Why is it called a Cookie?
This article was migrated from my college notebook.
As an undergraduate student in CS, I’ve always had this question: Why that particular thing on my browser is called a Cookie? 🍪
Until randomly, on a Network Security class, a brilliant lecturer told me a story:
Once upon a time, there was a king.
The king was so wise, so kind, so powerful. Everybody loved the king.
Most of the time, the king sat on his throne and people would line up standing, waiting to tell their problem and personal affairs so that the king may help them.
But there is one catch: the king is quite old, and he has long-term memory loss. Added with so many people he needs to meet daily, he would quickly forget people or problems he has faced yesterday and all the days before.
This condition is fine for most of the people that only bring small-sized problems. But for another people with adequately complex & big problem that spans days or weeks, this became an issue as long-term structured communication was basically impossible.
Then a person came up with smart idea: on every visit to the king, he would also bring a gift, a Cookie! 🍪
He would give the cookie to the king after bring his problem up.
Everytime he wants to meet the king, he always brings that same kind of cookie and give it to the king.
Now the king is still as forgetful as before, but not as hard as remembering hundreds of name or problems he would face every day, it is relatively easier to remember the cookie - that this exact particular person always give me a cookie after they came to see me.

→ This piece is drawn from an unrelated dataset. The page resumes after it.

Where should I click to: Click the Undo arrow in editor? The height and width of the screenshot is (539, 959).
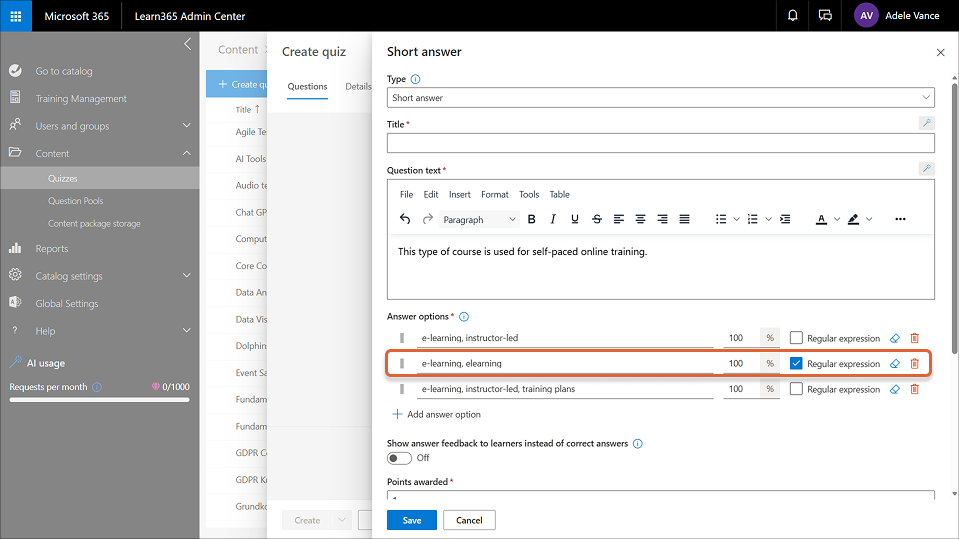405,219
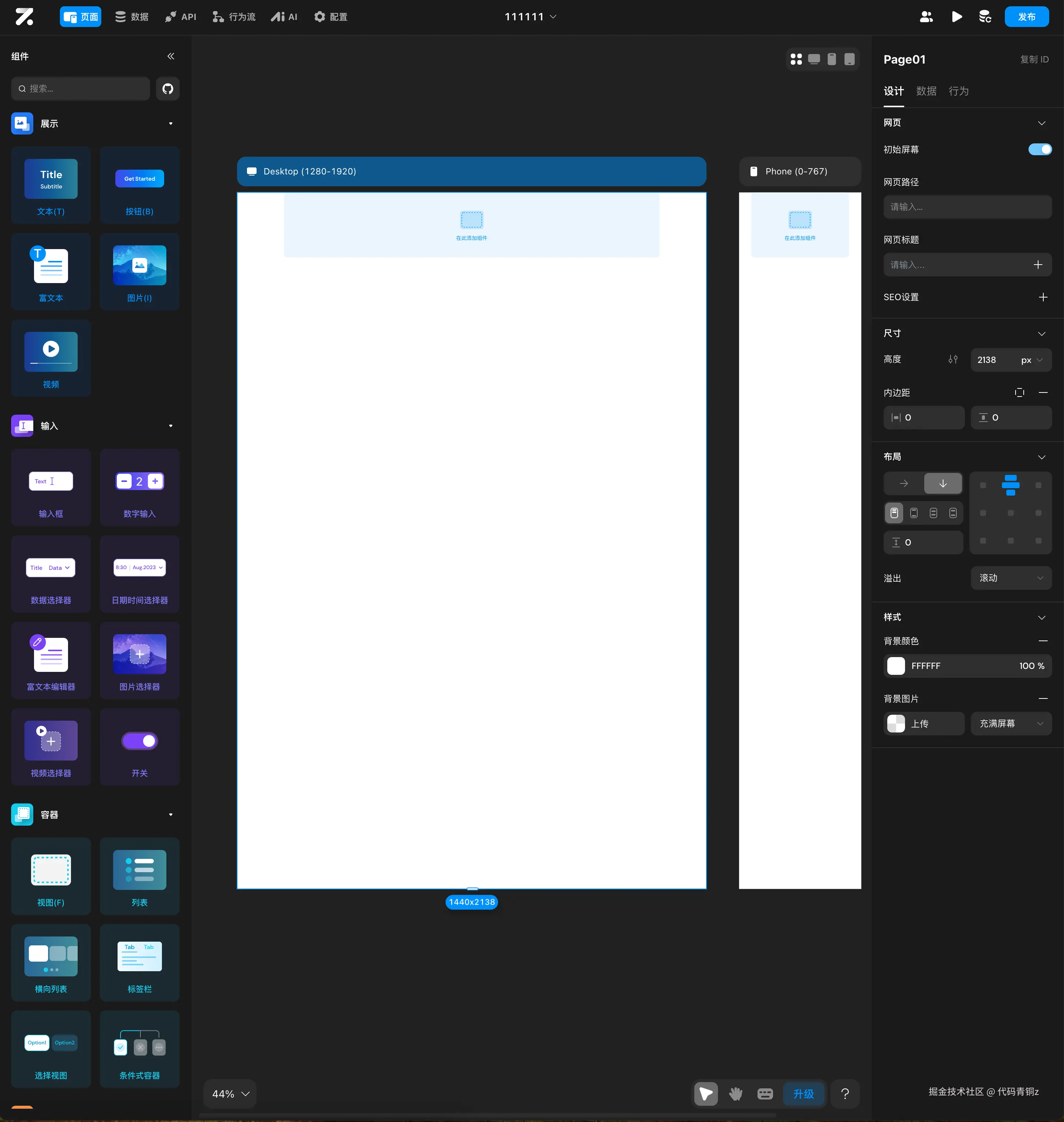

The king may not remember this man’s name, but the king remember his cookies 🙂
In a real life, a server is serving hundreds of different clients, each of them having different needs. The server would not know who is who, so at some point (let’s say, after logging in) it will generate a unique string and give it to the client. This is a cookie. The client would then save that unique string inside their browser, and provide it along the request of future web features. Due to how common this style is, it is handled automatically by majority the browsers, so plain user wouldn’t recognize when the exchange is happening.
With cookie, the server doesn’t really need to know well what’s your name or more detailed personal information of yours, but it can understand what you likely want by looking from it.